The Te Fiti at Lucky AF (Photo by Jay Paul)
It’s June. The sun is bright. The birds are singing. And anything tropical is the right choice, especially when it comes to things that don’t involve flying and spending thousands of dollars. Take a few mini vacations to bars around the city and grab drinks featuring the star of the tropics: passion fruit. Passion fruit delivers wildly luscious, sweet-tart-floral flavor, like what one might imagine goddesses sip from flower petals, but it also adds to your magnesium stores, and magnesium helps you chill out.

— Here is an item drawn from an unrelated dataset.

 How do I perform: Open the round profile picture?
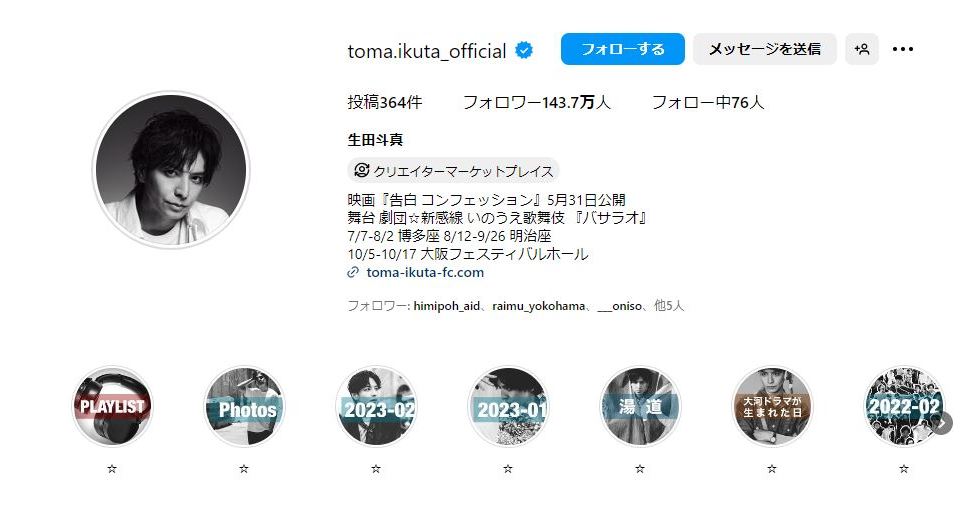click(171, 170)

Beverage perfection. Here are a few good spots to hit for your passionately chill fix.
Sunny Delight
Sunny Delight is a brunch drink for those who start early. It’s citrusy with a slight pucker, just like its namesake SunnyD, but unlike the bottled orange drink, it’s made from natural juices, not corn syrup and dye. Dried Curaçao and pineapple is a lovely addition to orange-infused vodka; passion fruit levels up the boozy sweetness with just enough tang.
Back to the Basics
It’s called Back to the Basics, but there is nothing basic about this drink. Tequila, anise-forward Galliano and orangey, bitter Aperol create a strong, complex foundation for a spicy fruit concoction that lifts the drinkability from sipper to slurper. A chile tincture plays foil to the floral layers in the passion fruit, so they’re extra-present. Gorgeous.
Prickled Pink
Light on the booze, heavy on tastiness, Prickled Pink is a super refresher that makes a great start or end to a meal. Frozen prickly pear puree lends its kiwi-melon sweetness to passion fruit liqueur’s concentrated zing, while brut bubbles amplify the flavors and give the drink a slightly mineral-crisp edge.
Te Fiti
Whew! Li hing mui syrup is a stunner ingredient and is brilliant in combination with potent passion fruit. Li hing mui is preserved plum (the translation is “traveling plum”), one of the most famous pungently salty-sour-sweet acquired tastes hailing from China. The pair is done justice in a marg-based bath of tequila, triple sec and lime, dubbed Te Fiti.